REGION Eiergenuss mit gutem Gewissen

Lieber regionale Hühnerhalter als gewinnorientierte Legebetriebe

12.09.20 - Das Hühnerei ist in aller Munde. Laut Bundesministerium für Ernährung und Landwirtschaft verspeisten wir Deutsche im vergangenen Jahr ca. 19,6 Milliarden Eier. Das ergibt 236 Eier pro Kopf. Somit ist das Ei eines der beliebtesten Lebensmittel der Deutschen. Doch wissen wir das Lebewesen hinter dem Ei zu schätzen? Ist man sich als Verbraucher im Klaren darüber, dass 62 Prozent der deutschen Legehennen in Bodenhaltung leben und liefern müssen? Auch, dass bei Bio-Eiern nicht immer alles mit rechten Dingen zugeht, ist den wenigsten bewusst. OSTHESSEN|NEWS hat sich mit der Thematik auseinandergesetzt.

Das originelle Logo des Kleinhandels: JEGGpot

Dazu befragten wir einen Hühnerhalter aus Großenlüder. Patrick Klitsch hält gemeinsam mit Philip Rützel seit April dieses Jahres eine Hühnerschar von 75 Tieren. Zuerst wollten beide bloß den Eier-Eigenbedarf ihrer Familien decken. Doch das änderte sich rasch. "Wir merkten recht schnell, dass die Nachfrage nach frischen, heimischen Eiern besonders in dörflichen Regionen sehr groß ist. Also beschlossen wir, von anfänglichen 50 Hühnern auf 75 aufzustocken", so Patrick Klitsch. Der aus einem alten Anhänger selbst gebaute Hühnerstall verfügt über eine automatische Entmistungsanlage unter den Nestern.

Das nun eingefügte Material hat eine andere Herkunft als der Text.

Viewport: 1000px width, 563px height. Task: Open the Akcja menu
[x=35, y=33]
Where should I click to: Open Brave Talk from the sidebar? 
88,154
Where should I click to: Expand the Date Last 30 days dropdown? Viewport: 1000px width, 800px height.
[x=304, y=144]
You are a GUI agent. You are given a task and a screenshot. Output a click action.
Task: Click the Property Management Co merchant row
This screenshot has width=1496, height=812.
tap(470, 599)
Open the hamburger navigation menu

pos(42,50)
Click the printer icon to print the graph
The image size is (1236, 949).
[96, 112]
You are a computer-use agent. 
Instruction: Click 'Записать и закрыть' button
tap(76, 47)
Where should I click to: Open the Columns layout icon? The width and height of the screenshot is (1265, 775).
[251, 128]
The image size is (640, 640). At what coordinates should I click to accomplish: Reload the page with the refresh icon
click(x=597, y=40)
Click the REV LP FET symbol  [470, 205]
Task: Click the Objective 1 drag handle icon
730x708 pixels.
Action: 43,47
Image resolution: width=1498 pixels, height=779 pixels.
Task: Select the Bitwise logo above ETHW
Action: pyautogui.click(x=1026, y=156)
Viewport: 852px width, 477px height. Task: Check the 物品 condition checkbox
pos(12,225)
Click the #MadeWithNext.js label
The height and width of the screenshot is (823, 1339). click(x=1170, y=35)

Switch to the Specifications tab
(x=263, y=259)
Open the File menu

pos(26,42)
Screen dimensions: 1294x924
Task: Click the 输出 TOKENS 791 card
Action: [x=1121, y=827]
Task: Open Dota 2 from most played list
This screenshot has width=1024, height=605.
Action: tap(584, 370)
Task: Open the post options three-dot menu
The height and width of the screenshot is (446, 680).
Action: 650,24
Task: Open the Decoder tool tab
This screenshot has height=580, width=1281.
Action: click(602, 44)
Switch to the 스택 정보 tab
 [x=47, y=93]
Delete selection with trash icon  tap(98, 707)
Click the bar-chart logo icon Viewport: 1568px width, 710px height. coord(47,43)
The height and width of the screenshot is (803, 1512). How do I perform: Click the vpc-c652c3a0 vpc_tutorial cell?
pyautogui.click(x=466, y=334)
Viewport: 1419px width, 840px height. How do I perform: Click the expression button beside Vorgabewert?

Ein Blick in den gefüllten Eierkühlschrank

Der Hobby-Hühnerhalter zeigt sich überrascht von der positiven Resonanz der Kundschaft: "Von den 200 bis 220 Eiern, die wir wöchentlich anbieten, bleibt keines übrig. Und das trotz einiger anderer Anbieter hier in Großenlüder." Der gelernte Schreiner führt dies auch auf die Attraktivität des lokalen Eierhandels zurück. "Die Leute fahren hier vorbei, sehen und hören die gackernden Hühner. Das nächste Mal halten sie dann an und nehmen sich 10 oder auch mal 30 Eier mit." Einen Vorteil für die Kundschaft bietet auch die ganztägige Verfügbarkeit der Eier. "Unser Angebot steht jedem jederzeit zur Verfügung. Wir setzen da auf gegenseitiges Vertrauen. Das klappt bisher auch bestens", freut sich Klitsch.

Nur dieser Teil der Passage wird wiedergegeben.